Your second paragraph is a bit confusing. He expected divine intervention but not supernatural incursion? Wasn’t divine intervention how Israel defeated enemies in the Hebrew bible? God struck down enames through supernatural events, yes that’s what he expected. I doubt he expected to die first.

@Paul:

Sorry, what I meant was that Jesus expected the crisis to be resolved by God through the normal mechanisms of history, not through any event that could be classed as end-of-history or cosmic transformation—would supra-natural be a better term?

But I see your point. It seems to me that the relevant Old Testament antecedents come from the writing prophets and do not entail the destruction of enemies by blatantly supernatural means. Jesus rebukes the disciples for wanting to bring down fire from heaven.

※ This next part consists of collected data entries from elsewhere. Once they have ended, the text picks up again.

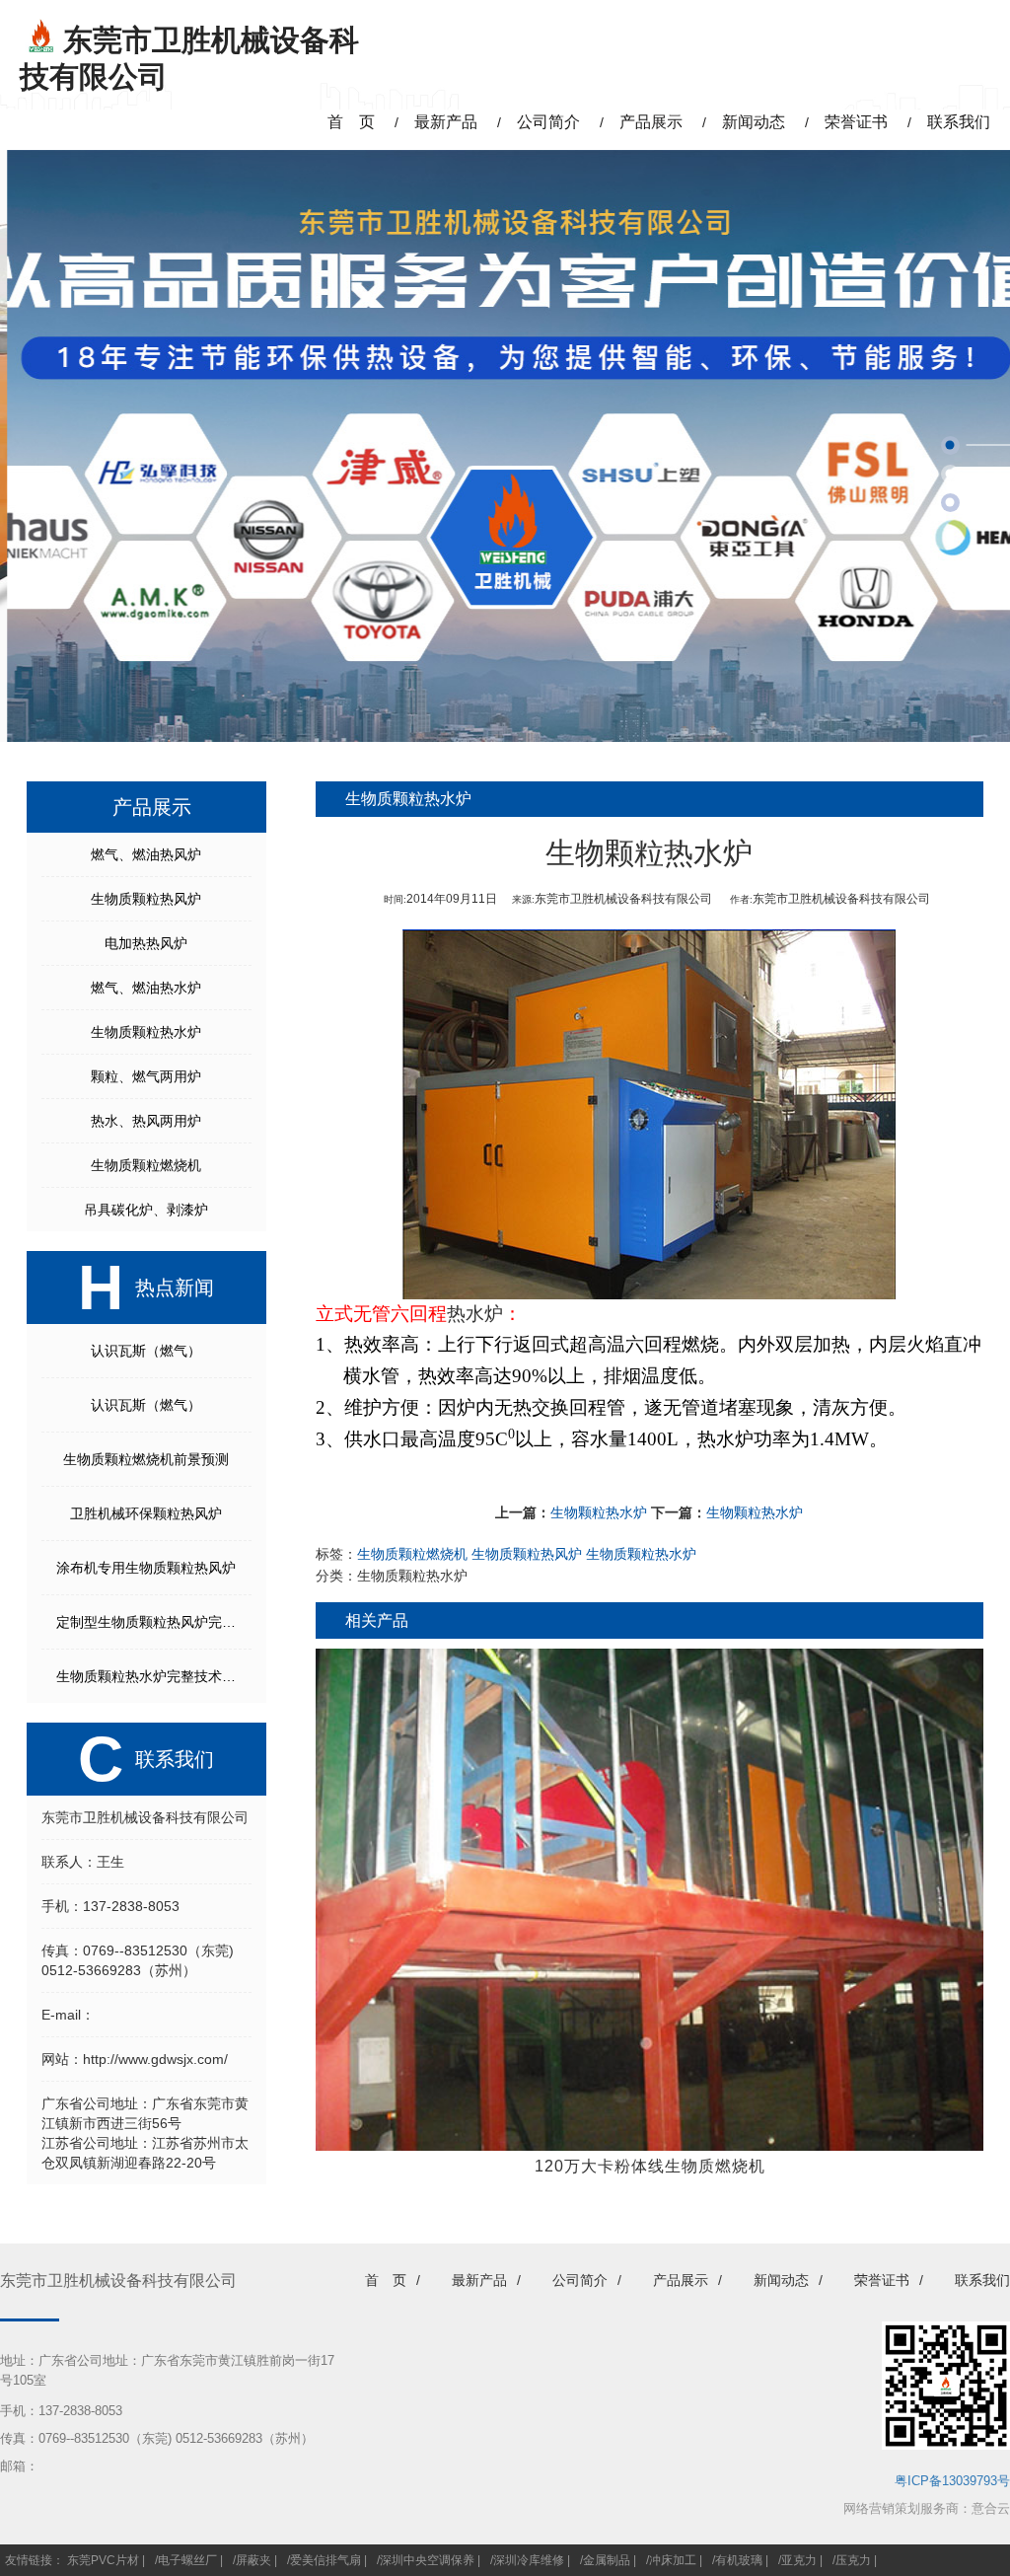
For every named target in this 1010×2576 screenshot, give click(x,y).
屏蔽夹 (253, 2560)
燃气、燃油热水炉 (146, 987)
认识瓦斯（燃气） (146, 1351)
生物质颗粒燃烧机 (146, 1165)
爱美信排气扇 (325, 2560)
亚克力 (799, 2560)
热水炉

The clash with empire plays out differently from the older internal and localised conflicts, and what Israel faces in the first century is a clash with empire.

@Andrew Perriman:

There were lots of examples of supernatural conquests, lIke Jericho, the one where God told them to send home waves of soldiers, etc. Was not the point to trust in God and not their own strength? 

@Paul:

We may be getting slightly at cross purposes here. I’m only making the point that Jesus’ frame of reference seems to have been principally the major prophetic narratives regarding invasion and exile. Given the precedent of the prophets and John the Baptist, it does not seem so improbable that Jesus thought that he might die violently under such circumstances. Is there any reason to think that the parable of the wicked tenants does not go back to the historical Jesus?